Überwachung mit Tracking-Geräten
Die allermeisten Lkw sind inzwischen mit Tracking-Geräten ausgestattet. Unternehmer können damit nachverfolgen, wo sich ein Lkw aufhält, ob er fährt, oder etwa an einem Ort pausiert, an dem er das nach Meinung des Unternehmers nicht sollte. Die gemeinschaftliche Pause am 1. November wird so auch zu einer Ansage an die Chefs: "Nehmt Eure Euch rechtlich zustehende Pause wahr. Ihr müsst nicht die ganzen 45 Minuten pausieren, aber geht von der Straße runter. Es gibt nichts, was Euer Boss dagegen tun kann. Sollen Fahrer nicht pausieren, wenn sie müde sind? Nun, wir sind es verdammt müde immer wie Dreck behandelt zu werden. Also wird es Zeit, dass wir etwas dagegen unternehmen", heißt es im Aufruftext des #TruckedOff-Flugblatts.

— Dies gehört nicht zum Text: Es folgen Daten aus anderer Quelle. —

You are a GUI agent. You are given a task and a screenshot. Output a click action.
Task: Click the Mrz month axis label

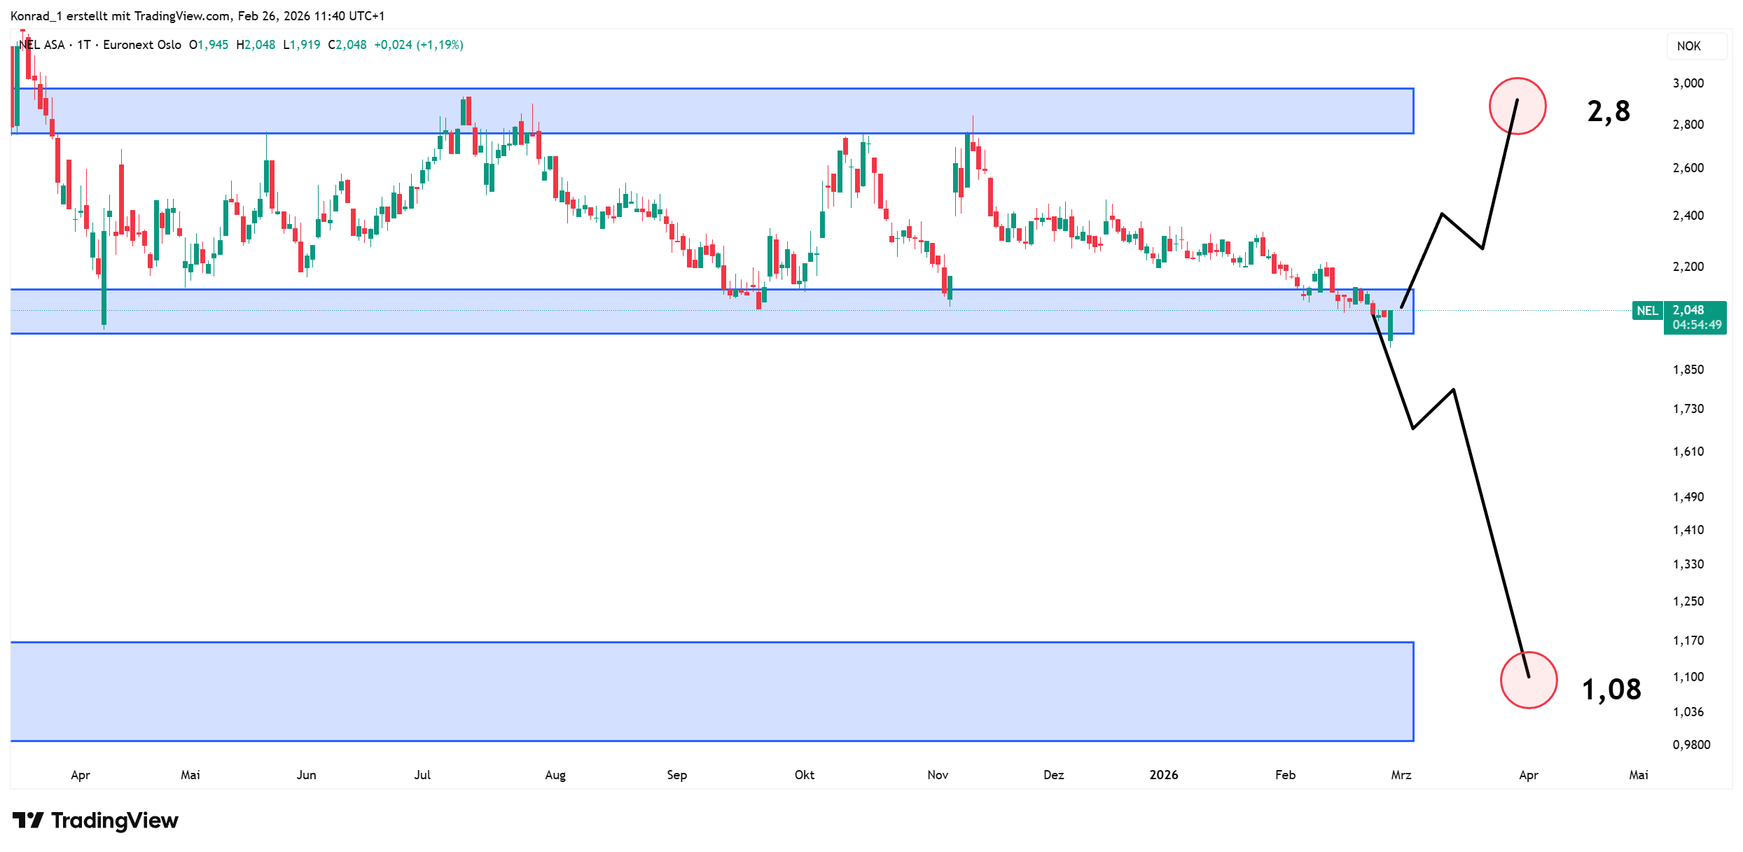[x=1401, y=775]
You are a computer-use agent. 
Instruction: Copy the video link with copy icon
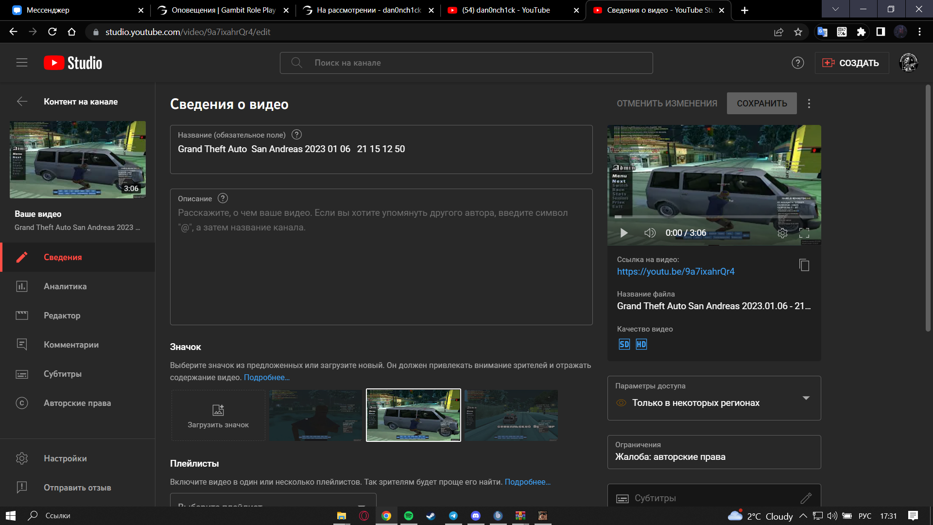[804, 265]
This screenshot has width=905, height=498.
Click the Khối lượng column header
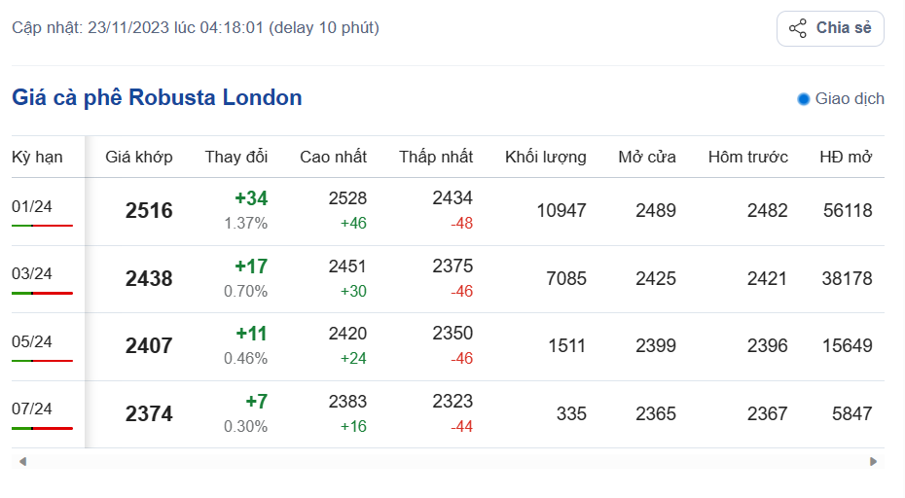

Der Hinweis darauf, nicht die gesamten 45 Minuten pausieren zu müssen, um an der Aktion teilnehmen zu können, verweist auf eine weitere Problematik für britische Lkw-Fahrer. Denn viele Raststätten gewähren Lkw nur eine Verweildauer von 30 Minuten. Steht ein Truck länger, erhält das Unternehmen automatisch einen Strafzettel. Deshalb ist es oft nicht möglich, die gesetzlich vorgeschriebene Pause vollständig einzuhalten.
Gewerkschaft sieht "reale und chronische Probleme"
Hinzu kommt, dass die Infrastruktur für Lkw-Fahrer entlang der Autobahnen in den vergangenen Jahrzehnten zunehmend zusammengebrochen ist. Parkstreifen wurden abgeschafft, Cafés und Imbissbuden haben zugesperrt. Diese Situation trifft auf Fahrer, die teilweise 13 bis 15-stündige Arbeitstage haben und in einer Arbeitswoche bis zu vier Nächte am Stück im Lkw schlafen müssen.
All dies sei Ausdruck "realer und chronischer Probleme" in der Branche, so die Gewerkschaft Unite. Die Branche sei in zahlreiche Einzelteile aufgespalten. Es gebe tausende miteinander konkurrierende Unternehmen, alle mit eigenen Tarifstrukturen. Dadurch würden Löhne und Arbeitsbedingungen auf ein nicht aufrecht erhaltbares und gefährliches Niveau nach unten gedrückt. Auslagerung und Leiharbeit hätten außerdem dazu beigetragen, dass die Arbeitssituation für viele Fahrer immer prekärer geworden sei.
Für die Gewerkschaft ist das ein Ergebnis einer in den 1970er-Jahren begonnenen Deregulierungsgeschichte. Damals gab es noch für die gesamte Branche gültige Tarifverhandlungen. Im Rahmen ihrer in der vergangenen Woche abgehaltenen Konferenz in Liverpool kam es auch zu einem Zusammentreffen gewerkschaftlich organisierter Lkw-Fahrer sowie der neuen Unite-Generalsekretärin Sharon Graham. Ergebnis dieses Treffen war der Beschluss des Vorhabens, sich branchenweite Tarifverhandlungen zurück zu erkämpfen. Der Aktionstag am ersten November ist Ausdruck dieses Vorhabens, gleichzeitig aber auch Ausdruck davon, dass Fahrer nicht mehr auf die vorherige Erlaubnis ihrer Gewerkschaft warten um eigenständige Kampfschritte zu setzen.